▶ _Requirements_
Change "calendar date icon" to "calendar icon" in the records from their first line through the line that contains "point(925,23)", and give that part back otherwise unchanged and without the pictures.

▶ _Input data_
* Start *

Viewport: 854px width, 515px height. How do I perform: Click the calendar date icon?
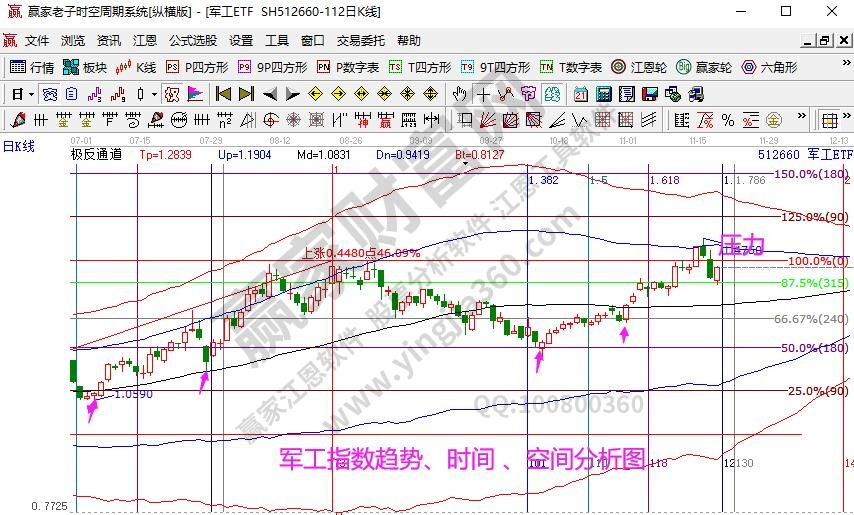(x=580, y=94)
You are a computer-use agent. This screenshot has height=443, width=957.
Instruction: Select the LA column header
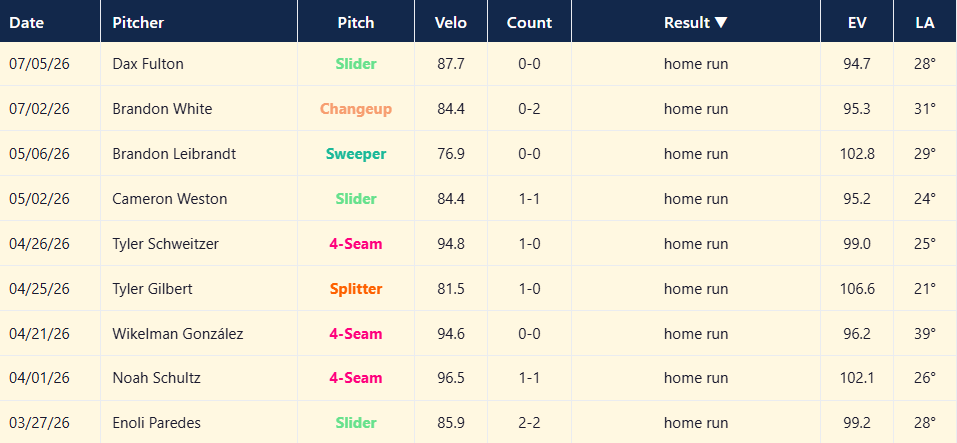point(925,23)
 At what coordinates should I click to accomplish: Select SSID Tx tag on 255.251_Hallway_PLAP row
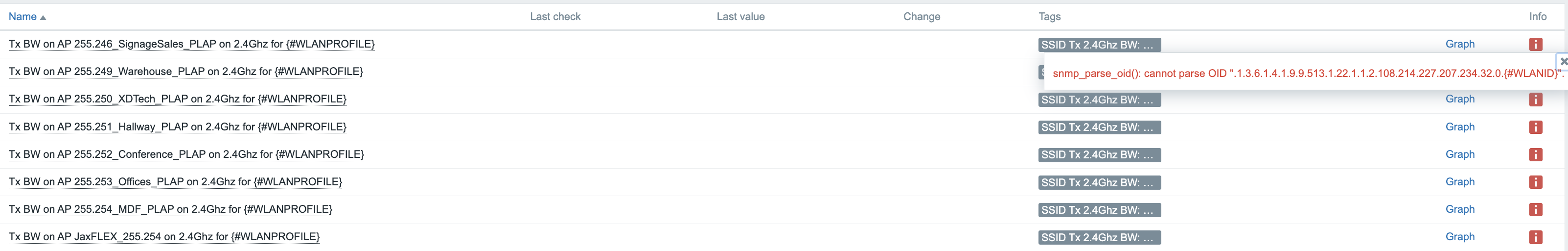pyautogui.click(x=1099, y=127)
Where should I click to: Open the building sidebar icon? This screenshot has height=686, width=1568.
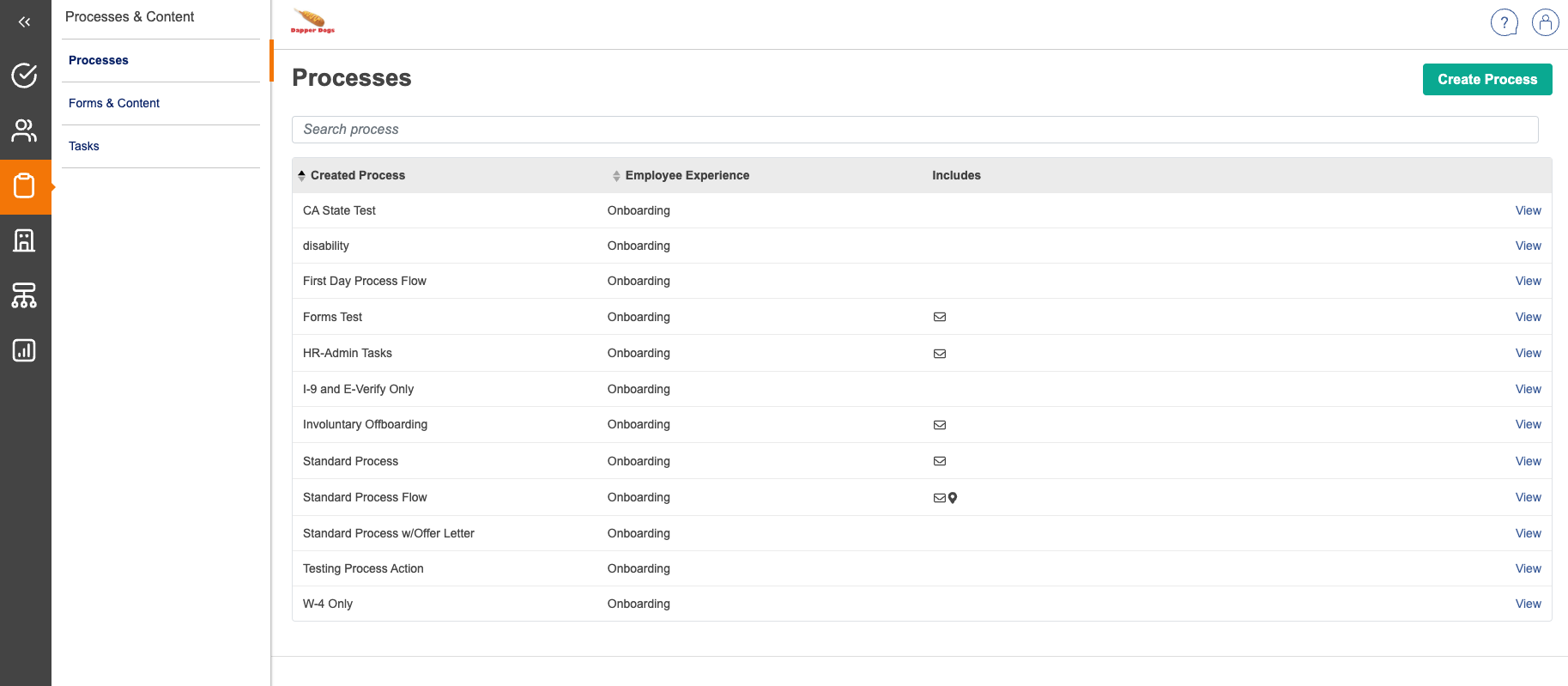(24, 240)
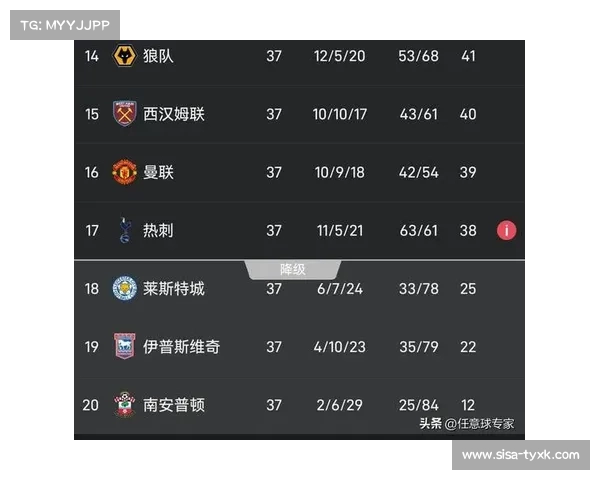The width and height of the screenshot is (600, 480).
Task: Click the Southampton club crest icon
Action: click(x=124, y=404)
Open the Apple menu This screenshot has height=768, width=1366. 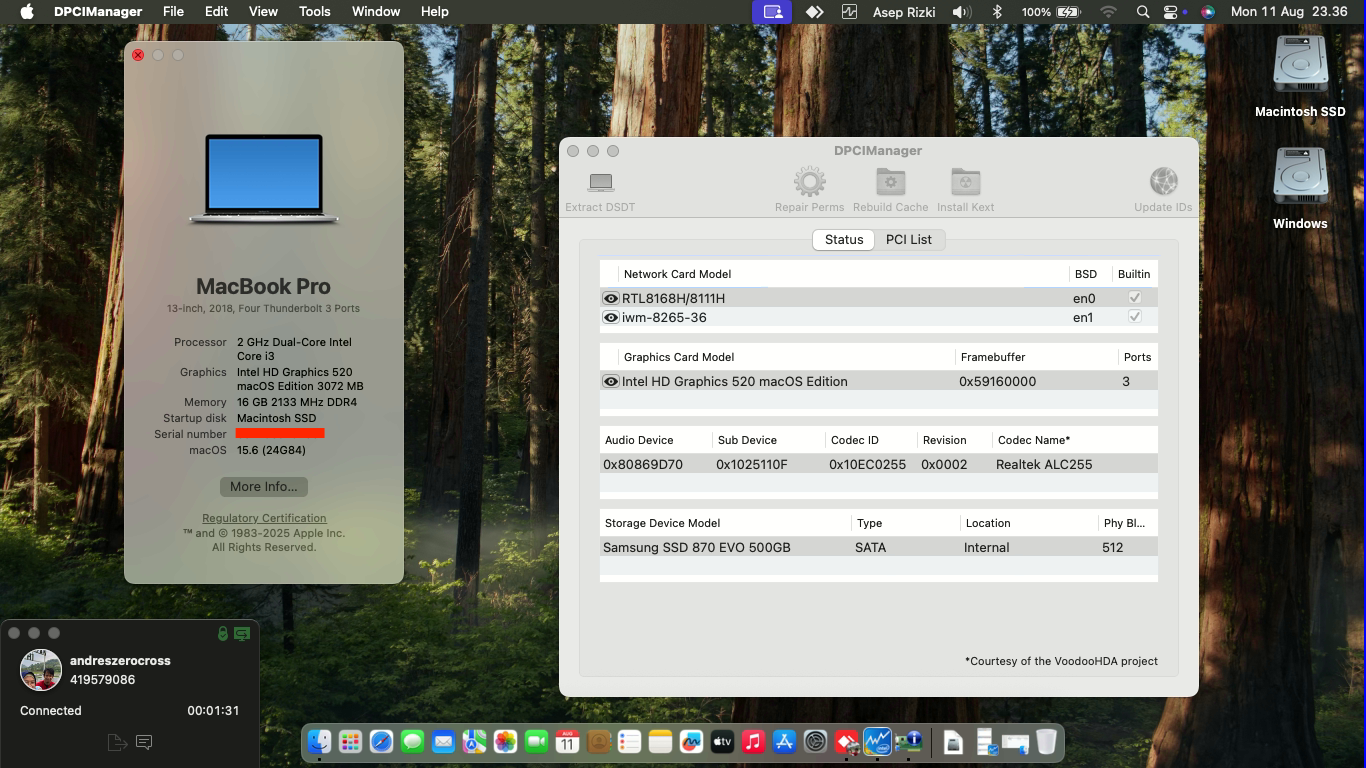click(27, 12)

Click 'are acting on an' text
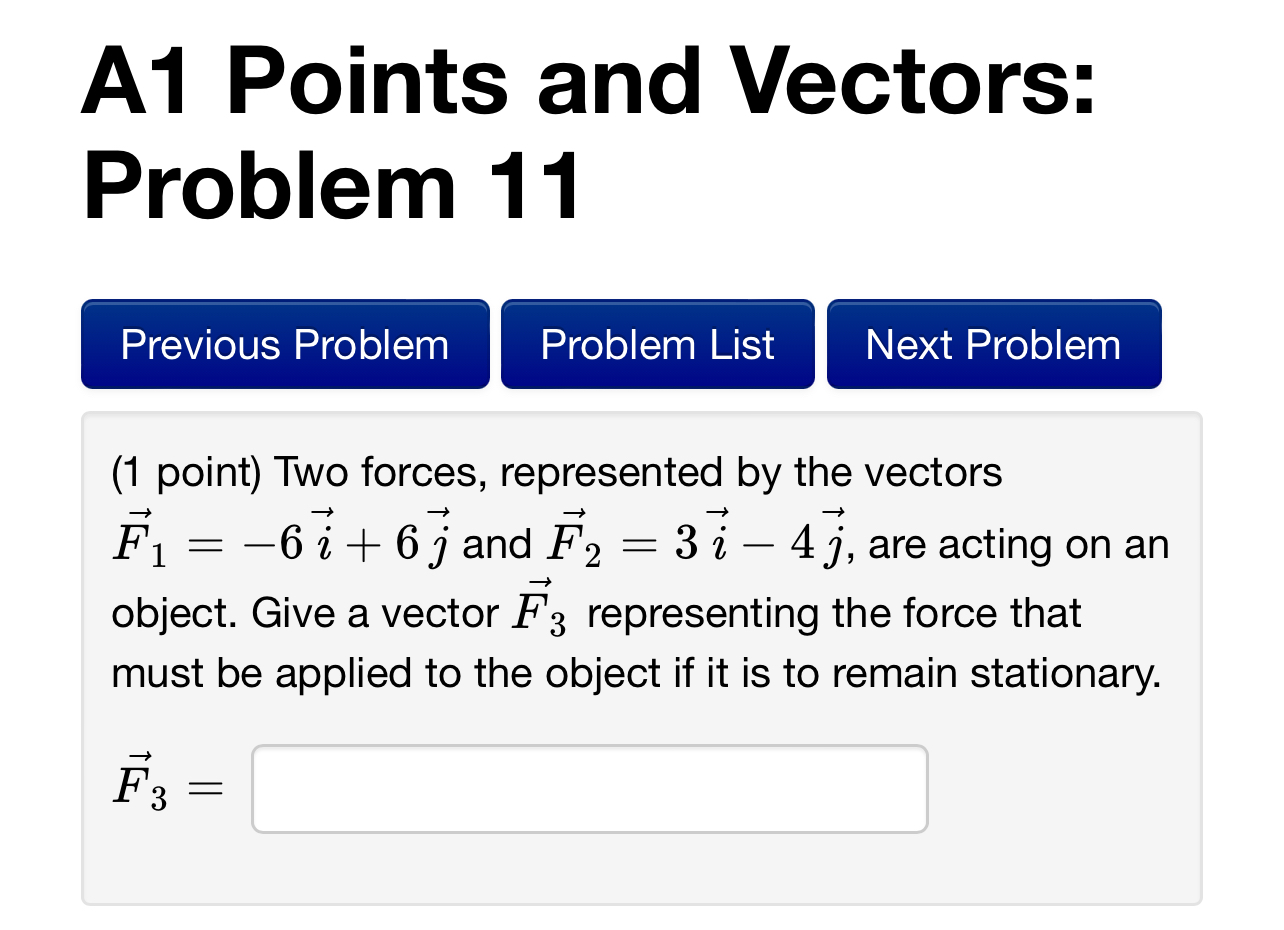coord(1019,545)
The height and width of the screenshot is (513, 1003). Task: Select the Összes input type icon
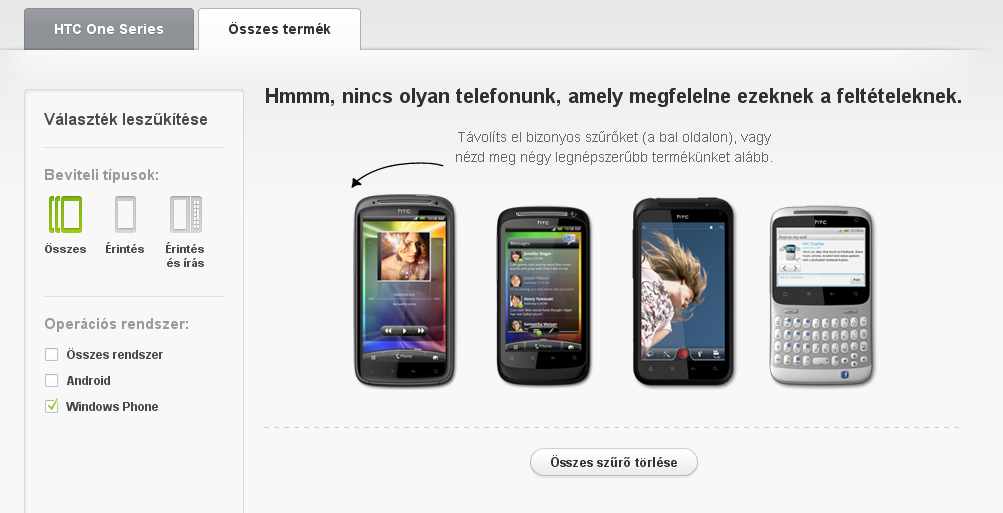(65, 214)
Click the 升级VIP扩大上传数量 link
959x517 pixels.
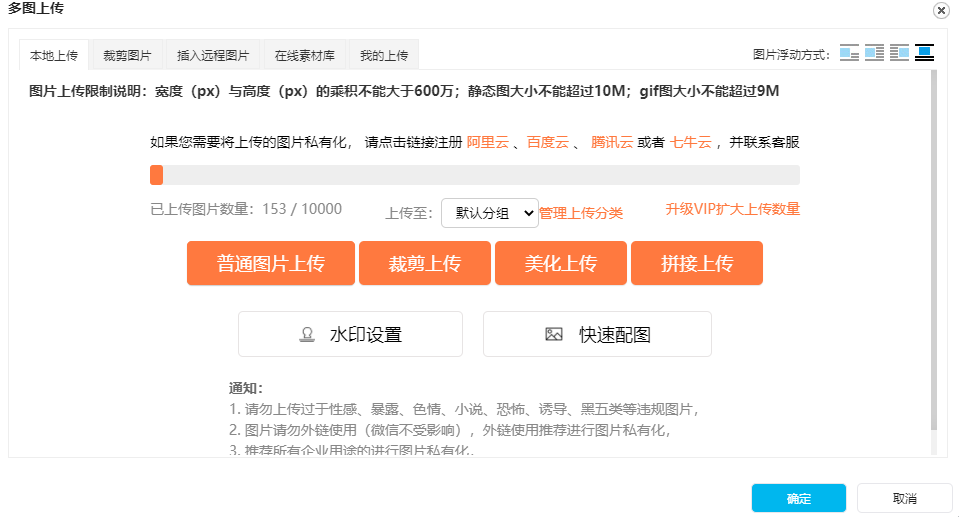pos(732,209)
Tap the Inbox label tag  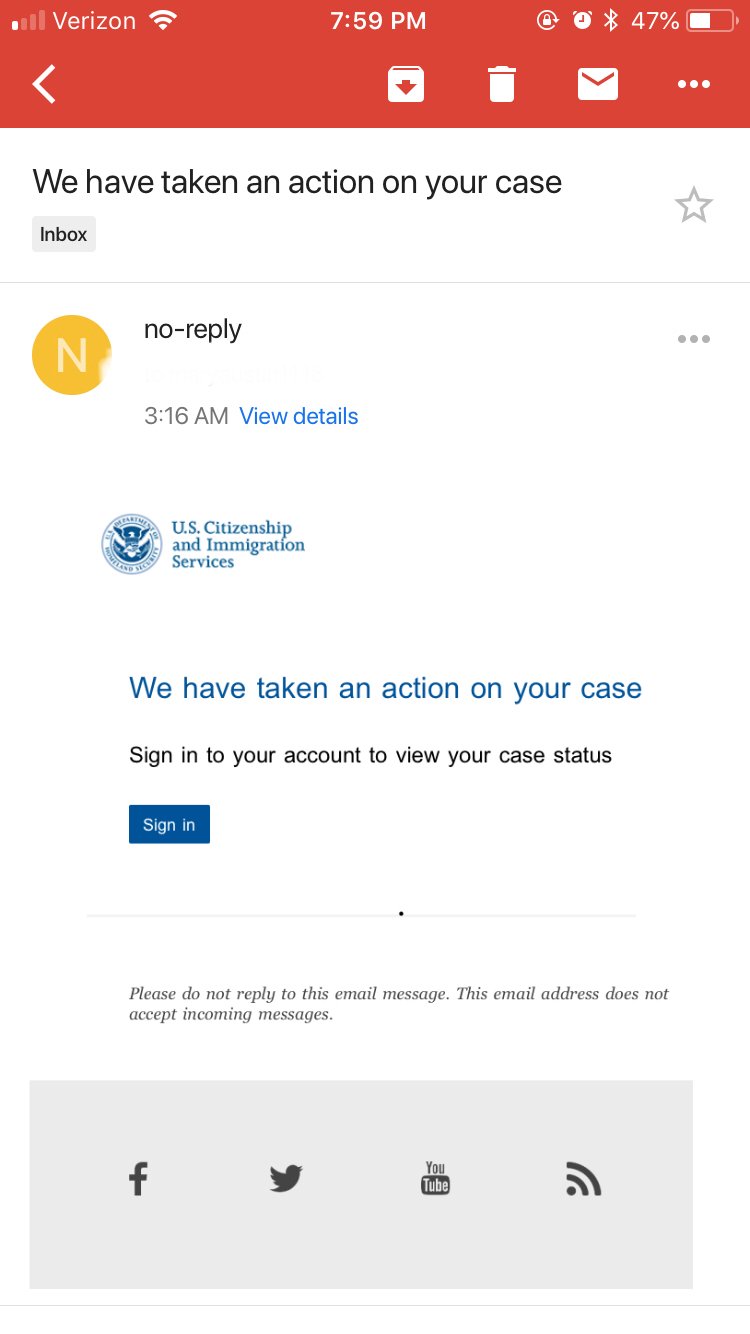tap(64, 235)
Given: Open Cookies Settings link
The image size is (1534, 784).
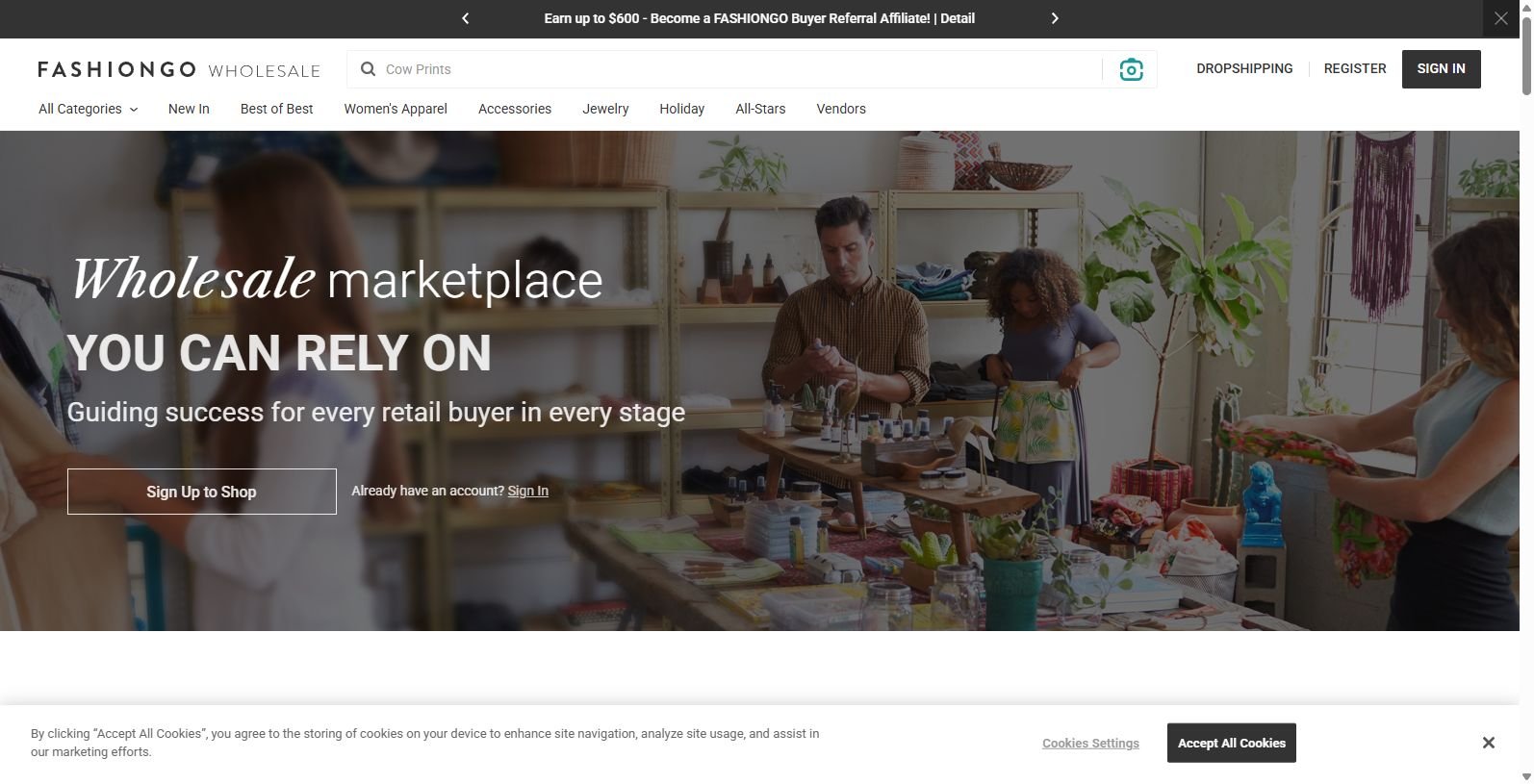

* End *

▶ _Full answer_
Viewport: 854px width, 515px height. How do I perform: Click the calendar icon?
(x=580, y=94)
You are a computer-use agent. This screenshot has height=443, width=957.
Instruction: Select the LA column header
point(925,23)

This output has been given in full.